▸ Set exercise
Please extract every line of the data below verbatim, leaving the pictures out.

___ Material for the task

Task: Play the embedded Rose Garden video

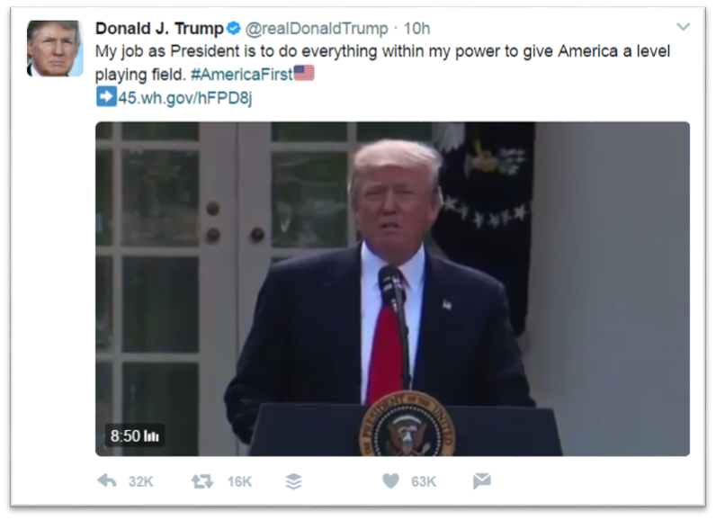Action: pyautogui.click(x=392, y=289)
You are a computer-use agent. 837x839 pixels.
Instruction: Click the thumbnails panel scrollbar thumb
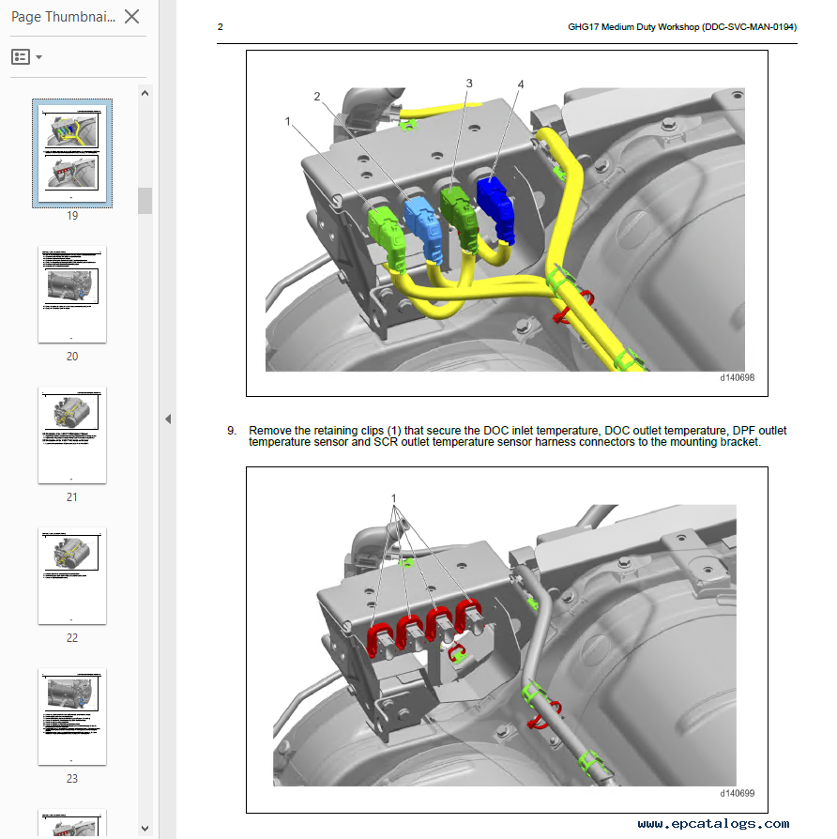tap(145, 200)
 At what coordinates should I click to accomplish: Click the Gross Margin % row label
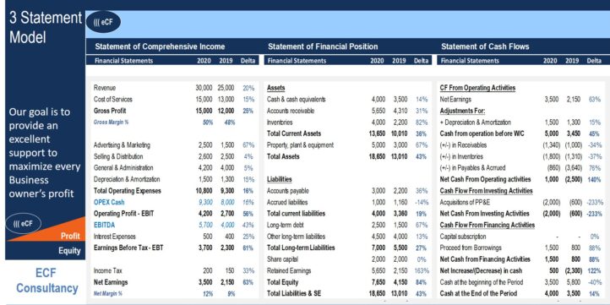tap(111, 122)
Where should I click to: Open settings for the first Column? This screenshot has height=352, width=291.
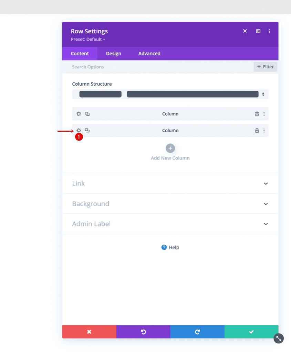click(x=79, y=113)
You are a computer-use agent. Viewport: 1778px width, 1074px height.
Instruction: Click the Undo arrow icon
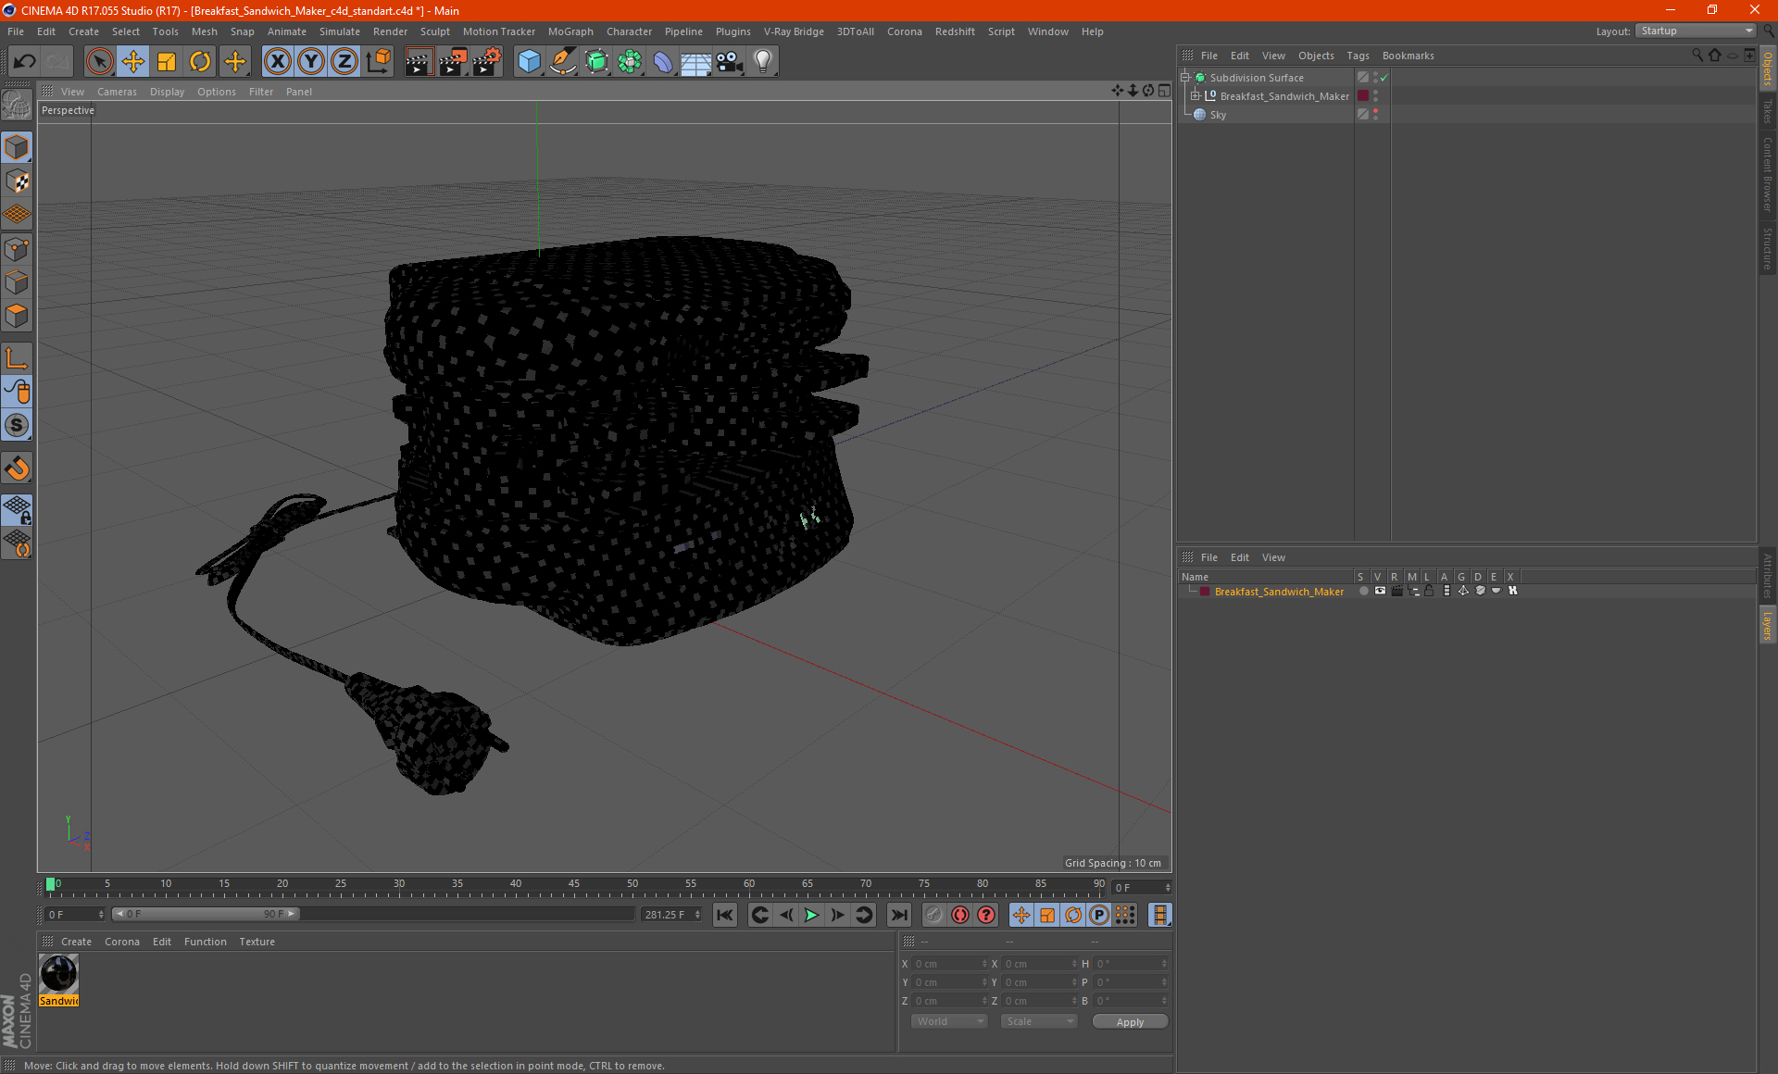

______

▸ Output below
Task: Play the embedded Rose Garden video

Action: pyautogui.click(x=392, y=289)
You are a computer-use agent. 837x839 pixels.
Instruction: Click the thumbnails panel scrollbar thumb
tap(145, 200)
 At what coordinates should I click to accomplish: Click the Gross Margin % row label
tap(111, 122)
Where should I click to: Open settings for the first Column? This screenshot has height=352, width=291.
click(x=79, y=113)
You are a computer-use agent. Viewport: 1778px width, 1074px height.
Instruction: Click the Undo arrow icon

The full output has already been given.